**BRIEF A**
Answer these questions from the Florida dive report:
(i) What did a bottle of Nitrox cost compared with a bottle of air?
(ii) How many divers were on the Sunday boat trip?
(iii) What maximum depth and dive time did the computer show for the first dive?
**BRIEF B**
Carry the Florida dive report forward from its last sentence.

**SELECTED EXTRACT**
[Start]

Boynton Beach & Key Largo Florida

Author: Don W

This is a dive report for four dives that we did on Sunday (5-23-99) and Tuesday (5-25-99) in south Florida. Its long, but I always enjoy reading other peoples long dive reports. We usually do more diving when we travel, but we were in town for a family wedding, so we had a lot of other things going on as well as the diving.

Sunday (5-23-99) Splashdown Divers (Boynton Beach Fl)

Splashdown Divers runs a single dive boat out of the marina at Ocean Avenue and 6th street in Boynton Beach, Florida. We arrived at the dock at 1:00P for a 1:30P dive. We have all of our own gear, but were using their tanks. They had both air and EANx36 available, but we elected to use air because of the shallow dive (50' max), and additional cost of the Nitrox ($11/bottle vs $6.50/bottle). Nancy and I are both Nitrox certified, but for this type of dive we are almost always limited by Nancy's air consumption instead of bottom time considerations. Most of the other divers elected to use nitrox.

The dive boat is medium sized with room for a maximum of 24 divers. On this trip there were only 8 divers, so we had a whole quadrant of the boat to ourselves. We picked the quadrant with the snacks and drinks :) BTW, they provided animal crackers, pretzels, crackers and cheese, water, and soft drinks on the boat.

The reef we were diving was only about twenty minutes from the dock, so we were in the water by 2:00P. This reef is several hundred yards offshore from Boynton Beach in about 50' of water. There is plenty of boat traffic, so it would probably not make a good beach dive. The reef itself is between 30 and 150 yards (substitue meters if you're not familiar with yards) wide, and drops to deeper sand on the ocean side, and shallower sand on the beach side. It runs North/South parallel to the beach as far as I could tell.

There was about 2 knots of S to N current, so each buddy pair was given a surface float, and a line to tow it with so that the boat could keep track of them, and they wouldn't be hit by other boat traffic. This was our first experience with drift diving, but it turned out to be very easy and natural.

First dive: We dropped directly onto the top of the reef, and then zig/zagged from the beach side to the ocean size, and back several times to get a feel for the reef. It appears to be a healthy reef, with lots of living fan, barrel, and staghorn corral. We also saw what appeared to be living black corral, but I'm not an expert on corral so could be mistaken. Visability was about 50' (17 meters).

Shortly after entering the water, we saw a large turtle swimming away from us. Later, we drifted right over the top of a larger turtle that was sitting on the bottom. It was larger than six feet (2 meters) in diameter, and allowed us to drift right over it before rising from the bottom and swimming away--an awesome creature.

There was a lot of fish life on the reef, and we saw lots of yellowtail jacks, angels, as well as puffers of many colors and markings. There were also spiny (Florida) lobsters and the turtles. My computer shows 52' max depth for 43 minutes. We did our safety stop drifting under the buoy.

[End]

**SUPPLIED MATERIAL**

[Start]

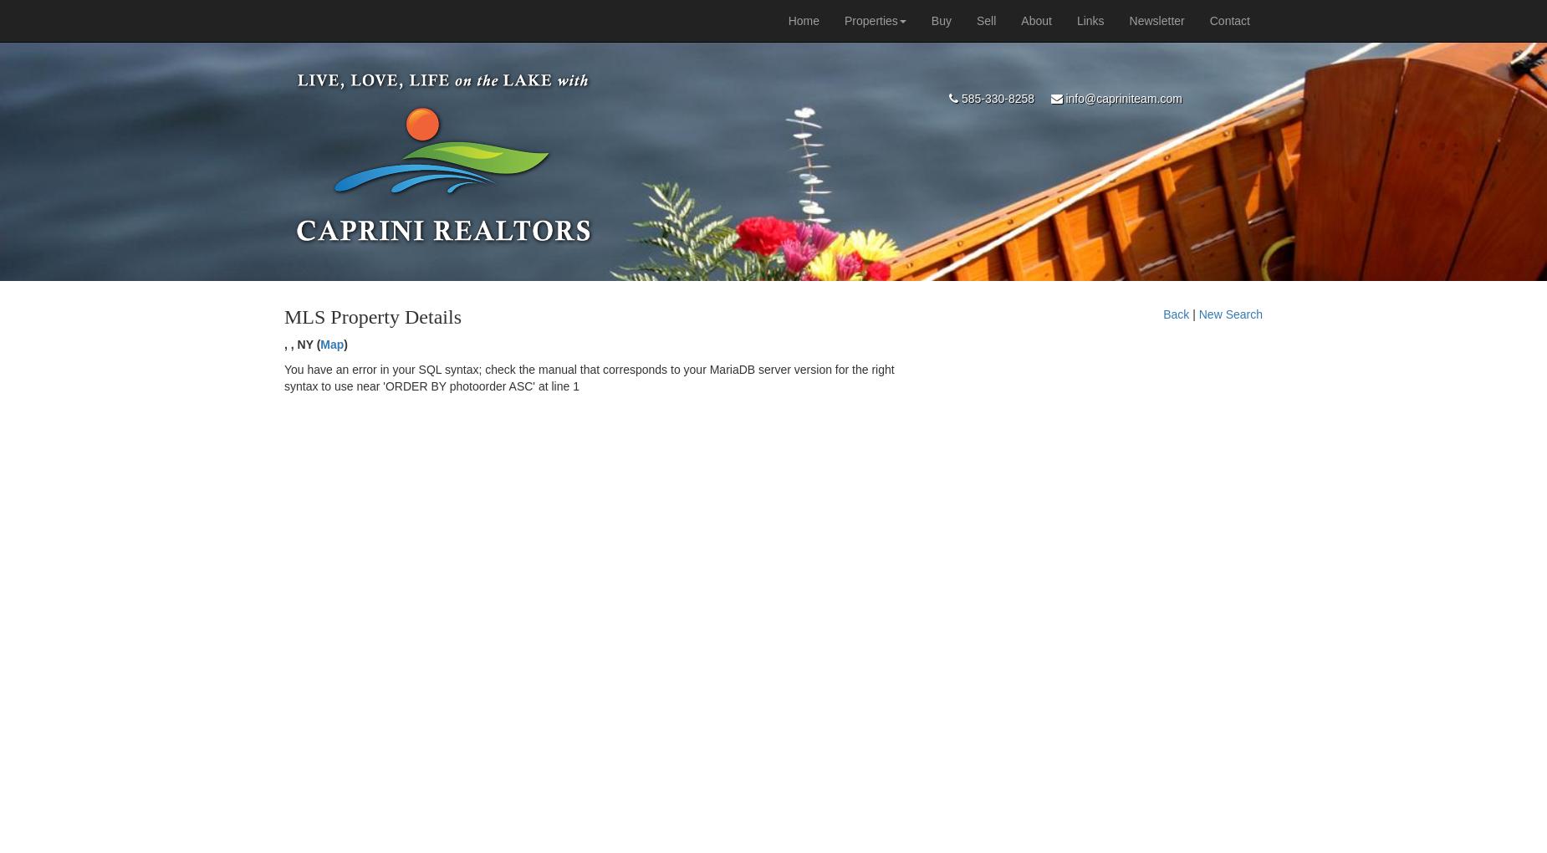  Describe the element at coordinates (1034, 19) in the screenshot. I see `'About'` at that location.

[End]

**WRITTEN RESPONSE A**
(i) Nitrox cost $11 a bottle and air cost $6.50 a bottle.
(ii) There were 8 divers.
(iii) It showed a 52' maximum depth for 43 minutes.

**WRITTEN RESPONSE B**
2nd Dive: After a surface interval, we were back in the water, and drifting over the reef again. The current had picked up noticeably and we were now moving across the reef at a good clip. Same fish and coral as before, but this time I noticed a strip of monofiliment on the bottom and wound it around my hand before putting it in my BC pocket. It had a weight on it, but no lure or hook. A little while later, I noticed a long string of nylon anchor line lying on the bottom and followed it to a good sized yacht anchor stuck on the ocean side of the reef. Curious, I followed the line to the other end, and found a boat cleat with the line wrapped around it laying on the bottom :) The cleat had two long screws still in it so it was obvious that someone had gotten their anchor stuck and pulled the cleat off of the boat trying to free it. The anchor line was shiny and new, and couldn't have been there very long.

I wound the line around my arm, and pulled myself back to the anchor and freed it from the crevice it was stuck in. I had to be careful to avoid breaking any of the coral that the line was draped over.

I now had a nice new anchor and ~200 feet of line lying on the bottom at 50 feet. The problem was that I didn't have a lift bag with me, and the anchor was too heavy to lift with my BC (yeah, and thats also a no-no because you could drop the anchor and rocket to the surface with all that air in your BC--I had AOW too).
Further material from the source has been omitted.